Записки капитана флота - Василий Головнин
Шрифт:
Интервал:
Закладка:
Потом сделал он господину Хлебникову подобный вопрос: признает ли он себя виноватым. И когда господин Хлебников стал приводить доводы в наше оправдание, что по всем правилам справедливости и человеколюбия нельзя нас обвинить, то японцы начали было рердиться и беспрестанно повторяли, что таких ответов нельзя им представить своему государю. Напоследок уже то лаской, то гневом убеждали нас всех сказать прямо, что мы нехорошо сделали, говоря, что это нам же в пользу послужит, и когда мы на это согласились, то они весьма были довольны. После сего вскоре губернатор нас отпустил, оставив у себя для расспросов господина Мура и Алексея.
Здесь надобно сказать, что когда я объявил японцам, сколь много меня мучит боль в ногах и что я с трудом могу стоять, то губернатор тотчас приказал подать мне стул и велел во все время нашей конференции сидеть. По выходе из судебного места нам завязали руки и отвели в тюрьму прежним порядком. Я нашел в своей клетке вместо данного мне накануне мерзкого халата прежнее одеяло и большой халат на вате; товарищам моим также положили спальный прибор.
Теперь содержать нас стали, можно сказать, настоящим образом по-тюремному, так же точно, как и японца, с нами вместе заключенного. Впрочем, хотя для нас такое содержание казалось жестоким, но я смею сказать, что в сем отношении законы японские несравненно человеколюбивее законов многих европейских держав. Мы теперь содержались в настоящей тюрьме, где также был заключен один из преступников, следовательно, и должны место сие сравнивать с настоящими европейскими тюрьмами, а чтоб читатель мог сам сделать такое сравнение, то я здесь подробно опишу наше содержание.
Я уже сказал, в каких клетках мы были заключены; внутри они были очень чисты, а также и в коридорах работники наши каждый день мели. Когда же нас водили в замок, то они выметали наши клетки и спальное наше платье выносили на солнце просушивать.

- Сохранённые строки
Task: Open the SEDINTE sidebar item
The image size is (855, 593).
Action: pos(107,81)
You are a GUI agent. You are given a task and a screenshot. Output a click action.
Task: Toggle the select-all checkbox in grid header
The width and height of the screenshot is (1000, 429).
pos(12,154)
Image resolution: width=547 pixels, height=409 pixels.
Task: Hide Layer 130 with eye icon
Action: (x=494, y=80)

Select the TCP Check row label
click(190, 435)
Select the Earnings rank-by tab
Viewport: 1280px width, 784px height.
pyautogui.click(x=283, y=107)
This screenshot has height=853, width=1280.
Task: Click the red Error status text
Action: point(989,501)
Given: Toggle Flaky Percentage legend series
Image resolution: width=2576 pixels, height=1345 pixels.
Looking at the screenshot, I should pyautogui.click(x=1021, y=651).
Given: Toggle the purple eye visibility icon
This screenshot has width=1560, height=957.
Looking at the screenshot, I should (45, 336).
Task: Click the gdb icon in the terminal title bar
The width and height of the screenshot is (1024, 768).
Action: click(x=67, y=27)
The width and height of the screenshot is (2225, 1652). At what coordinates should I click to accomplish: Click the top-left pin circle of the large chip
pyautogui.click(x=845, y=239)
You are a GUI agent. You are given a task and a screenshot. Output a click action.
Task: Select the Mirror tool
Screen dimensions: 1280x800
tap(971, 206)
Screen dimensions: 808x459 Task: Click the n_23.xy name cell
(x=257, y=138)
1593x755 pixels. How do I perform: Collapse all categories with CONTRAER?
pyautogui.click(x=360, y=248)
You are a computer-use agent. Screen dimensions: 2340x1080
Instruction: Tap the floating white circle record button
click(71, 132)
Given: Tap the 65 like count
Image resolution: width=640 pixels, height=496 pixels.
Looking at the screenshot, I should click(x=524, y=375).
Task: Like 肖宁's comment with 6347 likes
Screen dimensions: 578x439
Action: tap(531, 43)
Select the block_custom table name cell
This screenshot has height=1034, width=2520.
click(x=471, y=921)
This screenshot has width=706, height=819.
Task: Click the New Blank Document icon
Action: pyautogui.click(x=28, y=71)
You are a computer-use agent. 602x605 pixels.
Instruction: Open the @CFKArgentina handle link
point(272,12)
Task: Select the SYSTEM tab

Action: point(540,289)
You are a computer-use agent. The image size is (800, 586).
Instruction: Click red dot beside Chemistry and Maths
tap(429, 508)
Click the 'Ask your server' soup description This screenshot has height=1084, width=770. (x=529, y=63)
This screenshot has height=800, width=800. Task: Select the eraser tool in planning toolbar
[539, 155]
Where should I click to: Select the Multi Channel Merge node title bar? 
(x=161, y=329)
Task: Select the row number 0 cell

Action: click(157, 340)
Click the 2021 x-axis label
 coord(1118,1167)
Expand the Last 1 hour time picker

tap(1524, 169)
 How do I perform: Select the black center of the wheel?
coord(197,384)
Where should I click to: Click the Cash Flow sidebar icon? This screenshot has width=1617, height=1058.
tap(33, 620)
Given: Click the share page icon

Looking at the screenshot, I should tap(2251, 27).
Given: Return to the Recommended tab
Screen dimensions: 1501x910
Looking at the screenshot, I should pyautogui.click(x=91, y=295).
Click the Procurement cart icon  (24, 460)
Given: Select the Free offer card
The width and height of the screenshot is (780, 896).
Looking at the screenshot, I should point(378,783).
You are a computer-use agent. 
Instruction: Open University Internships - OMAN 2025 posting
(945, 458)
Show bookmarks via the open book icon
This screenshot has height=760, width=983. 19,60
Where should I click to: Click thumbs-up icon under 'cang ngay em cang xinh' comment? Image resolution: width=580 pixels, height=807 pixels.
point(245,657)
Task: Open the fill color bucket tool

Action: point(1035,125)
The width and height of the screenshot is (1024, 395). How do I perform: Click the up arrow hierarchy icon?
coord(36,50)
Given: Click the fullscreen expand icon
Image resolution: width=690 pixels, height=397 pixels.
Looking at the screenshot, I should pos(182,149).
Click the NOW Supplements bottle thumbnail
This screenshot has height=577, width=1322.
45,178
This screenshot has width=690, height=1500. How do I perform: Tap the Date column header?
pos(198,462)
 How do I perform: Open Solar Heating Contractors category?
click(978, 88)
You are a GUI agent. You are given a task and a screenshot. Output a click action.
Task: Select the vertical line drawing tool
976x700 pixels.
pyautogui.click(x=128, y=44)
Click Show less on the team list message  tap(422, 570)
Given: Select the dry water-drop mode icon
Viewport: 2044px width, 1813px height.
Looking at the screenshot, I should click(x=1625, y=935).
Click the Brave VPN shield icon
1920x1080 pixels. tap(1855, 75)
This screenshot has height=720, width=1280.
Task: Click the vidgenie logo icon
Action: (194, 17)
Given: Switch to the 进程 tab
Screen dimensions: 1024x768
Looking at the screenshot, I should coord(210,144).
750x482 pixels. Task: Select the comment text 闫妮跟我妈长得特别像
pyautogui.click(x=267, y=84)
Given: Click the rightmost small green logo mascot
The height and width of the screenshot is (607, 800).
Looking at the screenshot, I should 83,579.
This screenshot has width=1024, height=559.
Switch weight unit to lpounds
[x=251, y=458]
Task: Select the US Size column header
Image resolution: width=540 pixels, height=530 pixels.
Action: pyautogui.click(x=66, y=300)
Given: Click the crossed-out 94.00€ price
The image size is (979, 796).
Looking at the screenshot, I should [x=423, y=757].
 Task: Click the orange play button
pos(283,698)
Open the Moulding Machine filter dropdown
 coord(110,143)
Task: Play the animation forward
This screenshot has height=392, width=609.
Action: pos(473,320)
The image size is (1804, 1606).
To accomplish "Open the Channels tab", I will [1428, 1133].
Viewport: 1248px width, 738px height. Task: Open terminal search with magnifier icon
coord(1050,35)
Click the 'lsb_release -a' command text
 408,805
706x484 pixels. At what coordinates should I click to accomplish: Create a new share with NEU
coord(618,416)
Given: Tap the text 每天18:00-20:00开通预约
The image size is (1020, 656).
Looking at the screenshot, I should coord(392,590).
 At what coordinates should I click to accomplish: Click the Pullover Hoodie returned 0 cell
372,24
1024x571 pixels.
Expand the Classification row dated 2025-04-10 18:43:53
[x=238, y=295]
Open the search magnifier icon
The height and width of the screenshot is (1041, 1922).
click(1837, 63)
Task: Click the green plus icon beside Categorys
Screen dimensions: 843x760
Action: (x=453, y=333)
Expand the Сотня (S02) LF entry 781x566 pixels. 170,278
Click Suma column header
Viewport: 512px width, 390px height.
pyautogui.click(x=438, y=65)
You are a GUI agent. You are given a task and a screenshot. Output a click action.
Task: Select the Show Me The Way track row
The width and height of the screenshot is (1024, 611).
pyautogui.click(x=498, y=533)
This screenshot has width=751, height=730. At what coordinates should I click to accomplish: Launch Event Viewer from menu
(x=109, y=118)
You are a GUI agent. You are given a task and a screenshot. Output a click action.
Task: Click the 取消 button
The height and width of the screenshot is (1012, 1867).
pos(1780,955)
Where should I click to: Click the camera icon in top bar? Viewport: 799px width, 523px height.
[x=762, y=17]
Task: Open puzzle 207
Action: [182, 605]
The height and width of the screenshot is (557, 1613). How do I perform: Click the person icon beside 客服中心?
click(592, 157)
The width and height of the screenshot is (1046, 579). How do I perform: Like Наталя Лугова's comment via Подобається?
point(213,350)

- Что сделать
(a) Скопируйте дословно фрагмент текста о японском плене, начиная со слов «Теперь содержать нас» и дальше вплоть до слов «опишу наше содержание.».
(b) Продолжите текст о японском плене, начав сразу после его последнего предложения.
Эти строки никак не связаны с текстом о японском плене.

- Ответы по заданиям
(a)
Теперь содержать нас стали, можно сказать, настоящим образом по-тюремному, так же точно, как и японца, с нами вместе заключенного. Впрочем, хотя для нас такое содержание казалось жестоким, но я смею сказать, что в сем отношении законы японские несравненно человеколюбивее законов многих европейских держав. Мы теперь содержались в настоящей тюрьме, где также был заключен один из преступников, следовательно, и должны место сие сравнивать с настоящими европейскими тюрьмами, а чтоб читатель мог сам сделать такое сравнение, то я здесь подробно опишу наше содержание.

(b)
Кормили нас по три раза в день: поутру, в полдень и вечером. Пища состояла в крутой из сарацинского пшена каше вместо хлеба, которую давали по порциям, меркою наподобие наших грешневиков; такой порции для нас было слишком достаточно, и мы не могли всю ее съедать, но матросы находили, что она для них мала. Впрочем, это только вначале, пока после трудного нашего путешествия и перенесенного голода мы чувствовали большой позыв на еду, а после и для них порции сей было достаточно. С кашей давали нам похлебку из морской капусты или из какой-нибудь дикой зелени, как то: из баршовнику, черемши или дегильев, подмешивая в оную для вкуса квашеных бобов, по-японски миссо называемых, к чему иногда прибавляли несколько кусочков китового жиру. А временем вместо похлебки давали кусочка по два соленой рыбы с квашеной дикой зеленью, что бывало по большей части по вечерам.
Пили мы теплую воду, и всегда, когда угодно было. Если, бывало, ночью спрашивали мы пить, то караульные тотчас без всякого ропоту будили работников и приказывали приносить нам воды. Но уже умываться нам здесь не приносили и гребней не давали, а умывались мы той водой, которую спрашивали для питья; гребенку же стали давать чрез несколько времени после, и она, как кажется, была штатная тюремная, ибо зубцы ее были крайне малы, видно, для того, чтоб мы не могли ими себе вреда сделать.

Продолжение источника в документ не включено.